Influence, connections and outputs
Martin Weller wrote an interesting blog post on Friday, Connections versus Outputs - interesting in the sense that I strongly disagreed with it - that discussed a system for assessing an individual's "prominence in the online community of their particular topic" by measuring their influence, betweenness and hubness (essentially their 'connectedness' to others in that community). Martin had used the system to assess the prominence of people and organisations working in the area of 'distance learning', suggesting that it might form a useful basis for further work looking at metrics for the new forms of scholarly communication that are enabled by the social Web. The algorithm adopted by the system was not available for discussion so one was left reacting to the results it generated.
I reacted somewhat negatively, largely on the basis that the system ranked Brian Kelly's UK Web Focus blog 6th most influential in that particular subject area. This is not a criticism of Brian (who is clearly influential in other areas), but the fact remains that Brian's blog contains only three posts where the phrase 'distance learning' appears, two of which are in comments left by other people and one of which is in a guest post - hardly indicative of someone who is highly influential in that particular subject area?
Why does Brian's blog appear in the list? Probably because he is very well connected to people who do write about distance learning. Unfortunately, that connectedness is not sufficient, on its own, to draw conclusions about his level of influence on that particular topic, so the whole process breaks down very quickly.
My concern is that if we present these kinds of rather poor metrics in any way seriously in counterpoint to more traditional (though still flawed) metrics like the REF we will ultimately do harm in trying to move forward any discussion around the assessment of scholarly communication in the age of the social Web.
To cut a long story short (you can see my fuller comments on the original post) I ended by suggesting that if we really want to develop "some sensible measure of scholarly impact on the social Web" then we have to step back and consider three questions:
- what do we want to measure?
- what can we measure?
- how can bring these two things close enough together to create something useful?
To try and answer my own questions I'll start with the first. I suggest that we want to try and measure two aspects of 'impact':
- the credibility of what an individual has to say on a topic,
- and the engagement of an individual within their 'subject' community and their ability to expose their work to particular audiences.
These two are clearly related, at least in the sense that someone's level of engagement in a community (their connectedness if you like) clearly increases the exposure of their work but is also indicative of the credibility they have within that community.
Having said that, my gut feeling is that credibility, at least for the purposes of scholarly communication, can only really be measured by some kind of a peer-review (i.e. human) process. Of course, on the Web, we are now very used to infering credibility based on the weighted number of inbound links that a resource receives, not least in the form of Google's PageRank algorithm. This works well enough for mainstream Web searching but I wouldn't want it used, at least not at any trivial level, to assess scholarly credibility or impact. Why not? Well a couple of things immediately spring to mind...

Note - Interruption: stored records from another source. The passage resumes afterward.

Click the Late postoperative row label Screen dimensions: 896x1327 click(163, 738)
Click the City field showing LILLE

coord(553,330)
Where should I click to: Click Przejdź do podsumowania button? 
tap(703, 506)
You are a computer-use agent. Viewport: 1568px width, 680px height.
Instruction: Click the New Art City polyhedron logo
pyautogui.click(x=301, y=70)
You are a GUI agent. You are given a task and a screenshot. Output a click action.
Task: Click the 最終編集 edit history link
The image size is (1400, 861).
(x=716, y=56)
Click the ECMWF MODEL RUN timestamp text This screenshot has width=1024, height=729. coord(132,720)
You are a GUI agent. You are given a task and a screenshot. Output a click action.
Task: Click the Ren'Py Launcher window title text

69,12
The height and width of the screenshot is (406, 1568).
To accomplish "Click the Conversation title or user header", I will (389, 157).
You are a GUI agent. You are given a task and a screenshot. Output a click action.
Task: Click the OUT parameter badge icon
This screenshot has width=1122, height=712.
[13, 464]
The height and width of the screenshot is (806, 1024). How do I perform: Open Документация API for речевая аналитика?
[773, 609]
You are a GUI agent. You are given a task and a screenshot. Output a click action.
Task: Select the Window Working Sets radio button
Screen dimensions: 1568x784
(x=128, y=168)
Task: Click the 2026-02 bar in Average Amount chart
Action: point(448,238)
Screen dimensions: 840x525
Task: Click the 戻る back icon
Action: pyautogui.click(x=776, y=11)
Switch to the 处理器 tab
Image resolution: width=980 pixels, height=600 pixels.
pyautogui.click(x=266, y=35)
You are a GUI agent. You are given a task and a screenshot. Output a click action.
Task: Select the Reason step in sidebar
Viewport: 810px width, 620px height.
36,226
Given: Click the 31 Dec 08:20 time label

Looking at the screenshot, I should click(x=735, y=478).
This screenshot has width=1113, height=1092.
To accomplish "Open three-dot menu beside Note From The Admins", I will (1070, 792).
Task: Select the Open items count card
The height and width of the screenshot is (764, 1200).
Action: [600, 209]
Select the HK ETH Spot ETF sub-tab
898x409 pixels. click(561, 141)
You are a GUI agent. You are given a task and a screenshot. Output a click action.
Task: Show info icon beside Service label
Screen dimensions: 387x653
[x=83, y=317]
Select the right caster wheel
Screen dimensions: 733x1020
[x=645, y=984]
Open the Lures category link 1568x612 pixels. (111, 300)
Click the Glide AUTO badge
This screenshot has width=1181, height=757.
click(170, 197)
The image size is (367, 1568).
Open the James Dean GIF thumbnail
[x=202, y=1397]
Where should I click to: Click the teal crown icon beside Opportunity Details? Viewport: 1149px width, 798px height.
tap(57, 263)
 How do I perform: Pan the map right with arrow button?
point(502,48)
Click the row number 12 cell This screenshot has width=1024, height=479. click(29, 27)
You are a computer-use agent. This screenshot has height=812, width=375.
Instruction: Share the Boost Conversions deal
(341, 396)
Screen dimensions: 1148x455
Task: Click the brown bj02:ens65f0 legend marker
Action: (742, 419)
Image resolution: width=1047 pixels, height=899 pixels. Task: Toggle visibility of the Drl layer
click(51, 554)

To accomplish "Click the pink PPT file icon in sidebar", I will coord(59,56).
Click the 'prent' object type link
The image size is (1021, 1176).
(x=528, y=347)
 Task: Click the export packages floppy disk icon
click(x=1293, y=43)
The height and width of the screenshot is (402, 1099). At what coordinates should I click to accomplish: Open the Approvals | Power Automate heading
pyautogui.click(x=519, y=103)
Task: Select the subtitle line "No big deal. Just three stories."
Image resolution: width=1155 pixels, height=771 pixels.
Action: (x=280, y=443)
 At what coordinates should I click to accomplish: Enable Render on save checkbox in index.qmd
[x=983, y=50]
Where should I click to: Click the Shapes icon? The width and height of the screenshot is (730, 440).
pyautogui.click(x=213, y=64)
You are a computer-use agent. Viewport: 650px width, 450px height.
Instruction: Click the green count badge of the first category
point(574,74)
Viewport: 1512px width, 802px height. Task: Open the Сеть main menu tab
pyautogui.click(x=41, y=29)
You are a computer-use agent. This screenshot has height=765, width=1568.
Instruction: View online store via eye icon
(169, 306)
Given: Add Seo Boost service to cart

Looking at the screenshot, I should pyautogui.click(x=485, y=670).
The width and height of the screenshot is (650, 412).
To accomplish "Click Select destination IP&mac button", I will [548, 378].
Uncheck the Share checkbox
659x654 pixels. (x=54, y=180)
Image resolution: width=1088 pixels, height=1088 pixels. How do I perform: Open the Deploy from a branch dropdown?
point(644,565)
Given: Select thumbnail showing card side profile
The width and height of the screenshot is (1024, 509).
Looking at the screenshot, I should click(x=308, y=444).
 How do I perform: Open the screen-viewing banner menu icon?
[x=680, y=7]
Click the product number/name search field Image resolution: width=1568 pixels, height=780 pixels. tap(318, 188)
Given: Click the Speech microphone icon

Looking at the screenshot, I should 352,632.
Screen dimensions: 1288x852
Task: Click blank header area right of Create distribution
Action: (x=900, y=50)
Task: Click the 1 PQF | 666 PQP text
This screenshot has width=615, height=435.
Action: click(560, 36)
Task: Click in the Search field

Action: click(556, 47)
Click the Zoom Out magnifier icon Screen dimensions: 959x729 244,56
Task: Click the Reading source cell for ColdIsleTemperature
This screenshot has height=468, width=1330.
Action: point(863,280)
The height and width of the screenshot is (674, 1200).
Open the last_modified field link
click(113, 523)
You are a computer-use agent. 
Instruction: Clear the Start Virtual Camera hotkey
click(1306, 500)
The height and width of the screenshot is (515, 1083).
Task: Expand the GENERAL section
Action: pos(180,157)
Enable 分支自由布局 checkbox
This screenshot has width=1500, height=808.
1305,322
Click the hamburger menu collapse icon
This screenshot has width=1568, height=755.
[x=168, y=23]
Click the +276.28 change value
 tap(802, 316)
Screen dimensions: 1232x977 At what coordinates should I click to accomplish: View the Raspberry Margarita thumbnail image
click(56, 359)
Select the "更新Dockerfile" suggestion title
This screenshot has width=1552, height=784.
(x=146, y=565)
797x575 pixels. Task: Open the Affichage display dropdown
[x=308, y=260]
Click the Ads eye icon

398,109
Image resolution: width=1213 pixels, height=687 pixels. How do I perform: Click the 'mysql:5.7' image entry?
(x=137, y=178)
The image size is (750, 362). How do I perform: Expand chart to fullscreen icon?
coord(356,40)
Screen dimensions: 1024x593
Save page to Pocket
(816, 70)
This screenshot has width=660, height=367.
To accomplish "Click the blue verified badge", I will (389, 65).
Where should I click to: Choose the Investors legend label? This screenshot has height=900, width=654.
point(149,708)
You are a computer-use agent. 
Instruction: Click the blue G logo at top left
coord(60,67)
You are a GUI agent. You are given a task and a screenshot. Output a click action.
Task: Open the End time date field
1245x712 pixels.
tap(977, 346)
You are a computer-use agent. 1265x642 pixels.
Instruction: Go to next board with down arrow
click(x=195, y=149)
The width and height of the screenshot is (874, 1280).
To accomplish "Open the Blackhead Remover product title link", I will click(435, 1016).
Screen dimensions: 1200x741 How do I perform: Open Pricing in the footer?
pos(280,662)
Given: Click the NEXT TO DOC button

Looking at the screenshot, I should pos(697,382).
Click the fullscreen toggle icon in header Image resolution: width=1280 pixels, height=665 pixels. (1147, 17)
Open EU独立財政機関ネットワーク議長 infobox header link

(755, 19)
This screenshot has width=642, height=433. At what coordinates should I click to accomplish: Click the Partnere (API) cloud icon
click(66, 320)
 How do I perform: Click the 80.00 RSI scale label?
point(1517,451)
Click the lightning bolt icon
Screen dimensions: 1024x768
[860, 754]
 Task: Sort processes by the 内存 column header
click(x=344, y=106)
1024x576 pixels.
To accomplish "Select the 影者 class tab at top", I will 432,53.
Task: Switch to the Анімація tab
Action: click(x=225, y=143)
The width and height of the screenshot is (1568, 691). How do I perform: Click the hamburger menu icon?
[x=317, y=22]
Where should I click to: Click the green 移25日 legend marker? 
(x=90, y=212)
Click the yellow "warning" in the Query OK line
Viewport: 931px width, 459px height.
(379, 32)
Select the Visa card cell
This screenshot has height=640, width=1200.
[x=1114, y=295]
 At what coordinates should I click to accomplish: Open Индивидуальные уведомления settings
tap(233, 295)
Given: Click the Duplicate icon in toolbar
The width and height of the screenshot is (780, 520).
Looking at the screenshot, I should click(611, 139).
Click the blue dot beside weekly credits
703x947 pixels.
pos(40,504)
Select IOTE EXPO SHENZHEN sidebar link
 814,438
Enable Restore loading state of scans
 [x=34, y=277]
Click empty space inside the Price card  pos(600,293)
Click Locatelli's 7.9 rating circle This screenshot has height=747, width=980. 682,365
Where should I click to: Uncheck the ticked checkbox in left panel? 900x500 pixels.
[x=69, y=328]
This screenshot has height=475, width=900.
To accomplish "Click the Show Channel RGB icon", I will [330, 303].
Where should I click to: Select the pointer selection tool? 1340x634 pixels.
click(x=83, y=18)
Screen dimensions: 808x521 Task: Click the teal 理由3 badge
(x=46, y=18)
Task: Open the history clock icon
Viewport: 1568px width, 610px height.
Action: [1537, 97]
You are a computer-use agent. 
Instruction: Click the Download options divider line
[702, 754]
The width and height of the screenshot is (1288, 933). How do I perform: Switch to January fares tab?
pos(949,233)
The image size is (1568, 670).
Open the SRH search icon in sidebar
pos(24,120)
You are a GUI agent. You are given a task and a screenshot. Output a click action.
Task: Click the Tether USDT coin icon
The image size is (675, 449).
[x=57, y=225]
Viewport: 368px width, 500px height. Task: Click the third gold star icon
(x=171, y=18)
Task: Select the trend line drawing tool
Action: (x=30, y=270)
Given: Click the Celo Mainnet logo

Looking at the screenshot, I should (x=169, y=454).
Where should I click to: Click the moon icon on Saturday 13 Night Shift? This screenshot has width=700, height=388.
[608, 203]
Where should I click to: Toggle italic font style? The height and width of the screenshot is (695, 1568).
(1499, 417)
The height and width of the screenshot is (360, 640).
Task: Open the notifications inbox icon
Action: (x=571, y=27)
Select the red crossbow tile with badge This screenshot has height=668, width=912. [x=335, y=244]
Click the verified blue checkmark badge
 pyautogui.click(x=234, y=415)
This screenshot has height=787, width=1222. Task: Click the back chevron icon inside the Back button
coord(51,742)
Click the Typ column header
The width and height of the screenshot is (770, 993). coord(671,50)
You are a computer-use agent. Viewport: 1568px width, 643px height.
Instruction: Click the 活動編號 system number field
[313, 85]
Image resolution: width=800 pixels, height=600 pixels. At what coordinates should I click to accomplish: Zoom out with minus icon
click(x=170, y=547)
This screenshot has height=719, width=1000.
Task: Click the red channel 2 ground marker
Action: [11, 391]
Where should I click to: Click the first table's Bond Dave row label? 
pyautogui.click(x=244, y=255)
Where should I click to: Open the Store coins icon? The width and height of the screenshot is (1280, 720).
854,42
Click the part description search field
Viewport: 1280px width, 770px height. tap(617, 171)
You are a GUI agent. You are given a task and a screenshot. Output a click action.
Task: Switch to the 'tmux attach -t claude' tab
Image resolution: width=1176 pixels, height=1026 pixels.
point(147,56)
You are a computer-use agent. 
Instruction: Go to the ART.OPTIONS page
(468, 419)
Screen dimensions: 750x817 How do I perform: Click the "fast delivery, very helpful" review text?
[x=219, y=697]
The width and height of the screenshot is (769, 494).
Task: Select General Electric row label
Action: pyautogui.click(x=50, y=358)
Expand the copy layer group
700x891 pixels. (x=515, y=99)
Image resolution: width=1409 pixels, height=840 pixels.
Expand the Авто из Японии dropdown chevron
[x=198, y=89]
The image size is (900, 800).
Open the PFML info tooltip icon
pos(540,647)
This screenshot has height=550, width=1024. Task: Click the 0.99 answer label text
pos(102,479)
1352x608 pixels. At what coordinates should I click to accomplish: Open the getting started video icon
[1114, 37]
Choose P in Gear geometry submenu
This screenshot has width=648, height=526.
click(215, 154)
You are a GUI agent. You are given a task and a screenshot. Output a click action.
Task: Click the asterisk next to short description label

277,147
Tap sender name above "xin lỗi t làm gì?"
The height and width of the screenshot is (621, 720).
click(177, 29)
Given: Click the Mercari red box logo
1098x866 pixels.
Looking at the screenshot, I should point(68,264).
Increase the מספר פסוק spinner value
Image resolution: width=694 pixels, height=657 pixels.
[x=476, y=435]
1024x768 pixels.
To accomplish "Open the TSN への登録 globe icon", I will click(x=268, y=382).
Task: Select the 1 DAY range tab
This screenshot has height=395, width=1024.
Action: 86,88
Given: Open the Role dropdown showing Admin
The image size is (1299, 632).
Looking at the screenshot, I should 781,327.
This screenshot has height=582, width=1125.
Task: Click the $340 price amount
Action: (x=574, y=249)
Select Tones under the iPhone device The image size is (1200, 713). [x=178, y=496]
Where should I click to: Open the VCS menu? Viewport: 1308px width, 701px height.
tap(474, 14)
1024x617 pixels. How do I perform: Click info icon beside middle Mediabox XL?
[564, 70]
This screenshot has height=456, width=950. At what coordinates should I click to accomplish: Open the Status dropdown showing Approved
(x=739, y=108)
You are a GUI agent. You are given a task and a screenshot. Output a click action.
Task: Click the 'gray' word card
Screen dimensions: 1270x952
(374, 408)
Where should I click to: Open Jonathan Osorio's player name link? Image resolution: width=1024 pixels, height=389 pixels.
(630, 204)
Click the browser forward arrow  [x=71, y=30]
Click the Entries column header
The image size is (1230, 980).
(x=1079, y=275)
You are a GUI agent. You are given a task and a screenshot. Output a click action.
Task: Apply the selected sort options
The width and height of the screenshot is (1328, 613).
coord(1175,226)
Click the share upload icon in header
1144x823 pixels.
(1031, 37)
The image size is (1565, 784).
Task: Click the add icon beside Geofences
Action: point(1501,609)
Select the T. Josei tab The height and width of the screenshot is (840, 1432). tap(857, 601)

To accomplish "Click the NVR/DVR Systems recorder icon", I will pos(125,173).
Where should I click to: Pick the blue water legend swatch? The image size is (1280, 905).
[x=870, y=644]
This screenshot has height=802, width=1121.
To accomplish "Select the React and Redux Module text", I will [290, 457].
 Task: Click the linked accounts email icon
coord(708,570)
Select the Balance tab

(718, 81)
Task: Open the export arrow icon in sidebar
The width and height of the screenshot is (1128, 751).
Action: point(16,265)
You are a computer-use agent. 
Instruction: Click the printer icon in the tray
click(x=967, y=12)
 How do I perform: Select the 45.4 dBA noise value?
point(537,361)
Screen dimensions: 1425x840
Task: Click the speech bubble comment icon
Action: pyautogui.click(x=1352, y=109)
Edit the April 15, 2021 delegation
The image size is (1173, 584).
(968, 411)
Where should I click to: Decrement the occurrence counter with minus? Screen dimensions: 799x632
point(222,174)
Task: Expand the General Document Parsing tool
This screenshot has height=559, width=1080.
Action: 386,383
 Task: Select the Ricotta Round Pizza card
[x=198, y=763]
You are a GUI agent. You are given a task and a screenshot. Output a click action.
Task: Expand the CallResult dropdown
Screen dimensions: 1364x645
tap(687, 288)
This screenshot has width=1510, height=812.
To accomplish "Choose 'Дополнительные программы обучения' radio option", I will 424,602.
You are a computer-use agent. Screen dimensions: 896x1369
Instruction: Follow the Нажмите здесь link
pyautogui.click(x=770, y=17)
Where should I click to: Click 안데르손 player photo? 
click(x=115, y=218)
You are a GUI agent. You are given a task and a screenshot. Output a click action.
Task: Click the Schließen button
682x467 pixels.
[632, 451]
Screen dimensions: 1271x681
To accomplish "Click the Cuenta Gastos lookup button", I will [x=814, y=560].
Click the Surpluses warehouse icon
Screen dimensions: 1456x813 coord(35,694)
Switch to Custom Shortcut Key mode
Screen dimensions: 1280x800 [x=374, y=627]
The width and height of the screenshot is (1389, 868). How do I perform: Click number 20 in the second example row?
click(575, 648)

Firstly, a link is typically just a link at the moment, whether it's a hyperlink between two resources or the link between people in a social network. The link carries no additional semantics. If paper A critiques paper B then we don't want to link between them to result in paper B being measured as having more credibility/impact than it otherwise would have done had the critique not been written. (This is also true of traditional citations between journal articles of course, except that peer review mechanisms stop (most of) the real dross from ever seeing the light of day. On the Web, everything is there to be cited.)
Secondly, if we just consider blogging for a moment, the way a blog is written will have a big impact on how people react to it and that, in turn, might affect how we measure it. Blogs written in a more 'tabloid' style for example might well result in more commenting or inbound links than those written in a more academic style. We presumably don't want to end up measuring scholarly impact as though we were measuring newspaper circulation?
Thirdly, any metrics that we choose to use in the future will ultimately influence the way that scholarly communication happens. Take blog comments for example. A comment is typically not a first class Web object - comments don't have URIs for example. One can therefore make the argument that writing a comment on someone else's blog post is less easily measurable than writing a new blog post that cites the original. One might therefore expect to see less commenting and more blog-post writing (under a given set of metrics). While this isn't necessarily a bad thing, it seems to me that our behaviour should be driven by what works best for 'scholarly communication' not by what can be most easily 'measured'.
As I said in my first comment on Martin's post, "connectedness is cheap". On that basis, we have to be very careful before using any metrics that are wholly or largely based on measures of connectedness. The point is that the things we can measure easily (to return to the second part of my question above) are likely to be highly spammable (i.e. they can be gamed, either intentionally or by accident). Yes, OK... all measures are spammable, but some are more spammable than others! If we want to start assessing academics in terms of their engagement and output as part of the social Web then I think we need to start by answering my questions above rather than by showcasing rather poor examples of what can be automated now, except as a way of saying, "look, this is hard"!